(Stored items)
□ □ □

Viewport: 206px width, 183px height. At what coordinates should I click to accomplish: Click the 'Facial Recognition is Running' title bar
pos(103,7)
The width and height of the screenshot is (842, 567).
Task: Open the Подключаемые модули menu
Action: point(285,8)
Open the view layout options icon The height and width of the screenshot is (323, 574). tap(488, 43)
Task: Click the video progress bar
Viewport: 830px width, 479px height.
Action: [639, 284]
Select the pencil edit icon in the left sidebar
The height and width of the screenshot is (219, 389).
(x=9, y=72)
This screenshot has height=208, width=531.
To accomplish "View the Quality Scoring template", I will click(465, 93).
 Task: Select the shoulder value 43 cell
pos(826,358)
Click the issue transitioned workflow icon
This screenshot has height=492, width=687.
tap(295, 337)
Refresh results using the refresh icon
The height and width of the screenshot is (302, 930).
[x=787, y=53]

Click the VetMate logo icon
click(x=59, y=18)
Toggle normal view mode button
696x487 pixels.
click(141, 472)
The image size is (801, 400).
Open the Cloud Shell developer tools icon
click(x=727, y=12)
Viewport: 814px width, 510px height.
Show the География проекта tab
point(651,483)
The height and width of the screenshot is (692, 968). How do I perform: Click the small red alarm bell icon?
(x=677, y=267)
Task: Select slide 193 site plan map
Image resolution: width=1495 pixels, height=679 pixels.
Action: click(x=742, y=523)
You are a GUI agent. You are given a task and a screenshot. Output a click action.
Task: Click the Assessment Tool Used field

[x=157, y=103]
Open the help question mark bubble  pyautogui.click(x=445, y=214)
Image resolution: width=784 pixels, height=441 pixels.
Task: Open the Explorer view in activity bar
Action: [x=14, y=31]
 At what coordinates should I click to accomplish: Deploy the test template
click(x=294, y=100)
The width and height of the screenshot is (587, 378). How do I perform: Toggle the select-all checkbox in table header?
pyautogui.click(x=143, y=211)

□ □ □

*EXERCISE:* Output every entry exactly as given.

*THE COMPLETED TASK:*
Viewport: 206px width, 183px height. At what coordinates should I click to accomplish: Click the 'Facial Recognition is Running' title bar
pos(103,7)
The width and height of the screenshot is (842, 567).
Task: Open the Подключаемые модули menu
Action: point(285,8)
Open the view layout options icon The height and width of the screenshot is (323, 574). tap(488, 43)
Task: Click the video progress bar
Viewport: 830px width, 479px height.
Action: [639, 284]
Select the pencil edit icon in the left sidebar
The height and width of the screenshot is (219, 389).
(x=9, y=72)
This screenshot has height=208, width=531.
To accomplish "View the Quality Scoring template", I will click(465, 93).
 Task: Select the shoulder value 43 cell
pos(826,358)
Click the issue transitioned workflow icon
This screenshot has height=492, width=687.
tap(295, 337)
Refresh results using the refresh icon
The height and width of the screenshot is (302, 930).
[x=787, y=53]

Click the VetMate logo icon
click(x=59, y=18)
Toggle normal view mode button
696x487 pixels.
click(141, 472)
The image size is (801, 400).
Open the Cloud Shell developer tools icon
click(x=727, y=12)
Viewport: 814px width, 510px height.
Show the География проекта tab
point(651,483)
The height and width of the screenshot is (692, 968). How do I perform: Click the small red alarm bell icon?
(x=677, y=267)
Task: Select slide 193 site plan map
Image resolution: width=1495 pixels, height=679 pixels.
Action: click(x=742, y=523)
You are a GUI agent. You are given a task and a screenshot. Output a click action.
Task: Click the Assessment Tool Used field

[x=157, y=103]
Open the help question mark bubble  pyautogui.click(x=445, y=214)
Image resolution: width=784 pixels, height=441 pixels.
Task: Open the Explorer view in activity bar
Action: [x=14, y=31]
 At what coordinates should I click to accomplish: Deploy the test template
click(x=294, y=100)
The width and height of the screenshot is (587, 378). How do I perform: Toggle the select-all checkbox in table header?
pyautogui.click(x=143, y=211)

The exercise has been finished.